[Stored data]
== Segment start ==

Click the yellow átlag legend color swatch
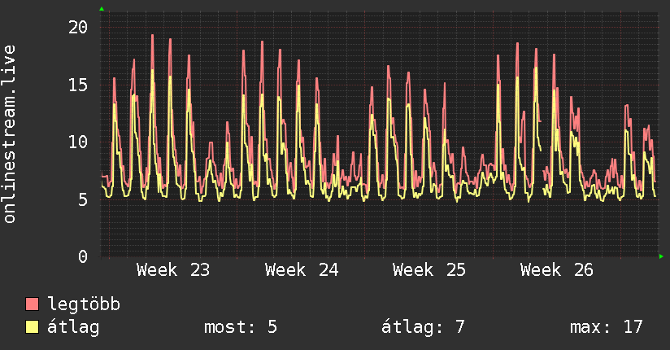This screenshot has height=350, width=670. point(32,327)
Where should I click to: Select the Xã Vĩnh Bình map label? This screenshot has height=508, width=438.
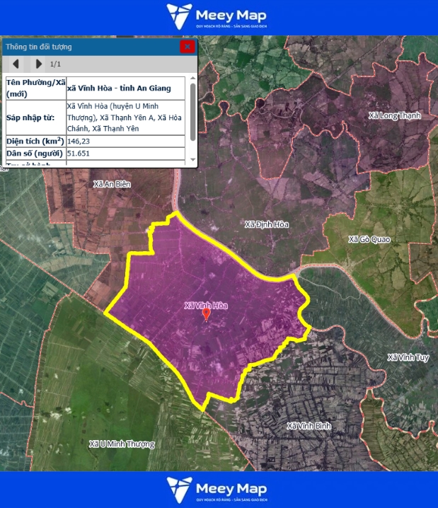(309, 426)
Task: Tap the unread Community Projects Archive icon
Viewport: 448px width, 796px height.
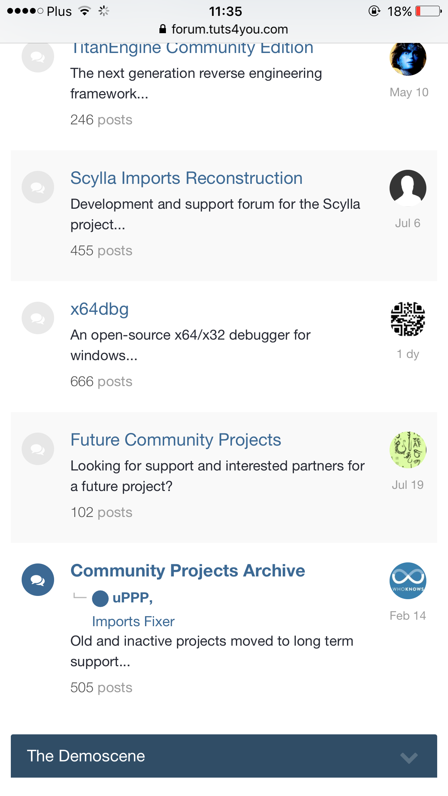Action: [38, 580]
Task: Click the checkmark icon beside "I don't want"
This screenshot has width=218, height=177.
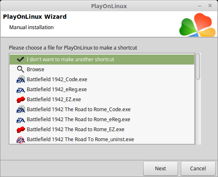Action: point(20,60)
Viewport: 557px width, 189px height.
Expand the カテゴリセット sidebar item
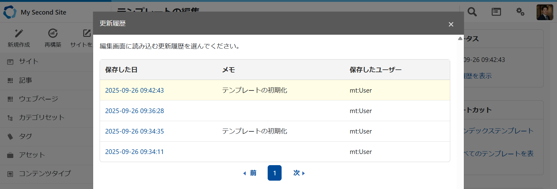click(x=41, y=118)
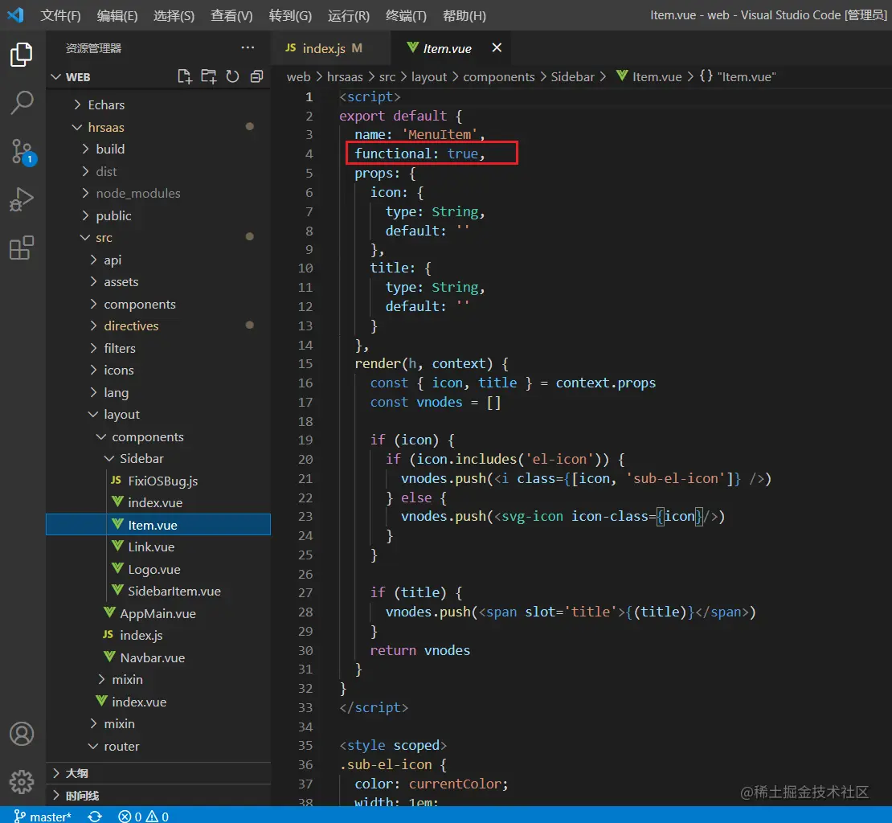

== Segment end ==

> [Task details]: Exact copy required, pictures excluded: the lines from the one holding "Task: Click the" through the last line of the data, both ends included.

> [Task answer]:
Task: Click the checkmark icon beside "I don't want"
This screenshot has width=218, height=177.
Action: point(20,60)
Viewport: 557px width, 189px height.
Expand the カテゴリセット sidebar item
click(x=41, y=118)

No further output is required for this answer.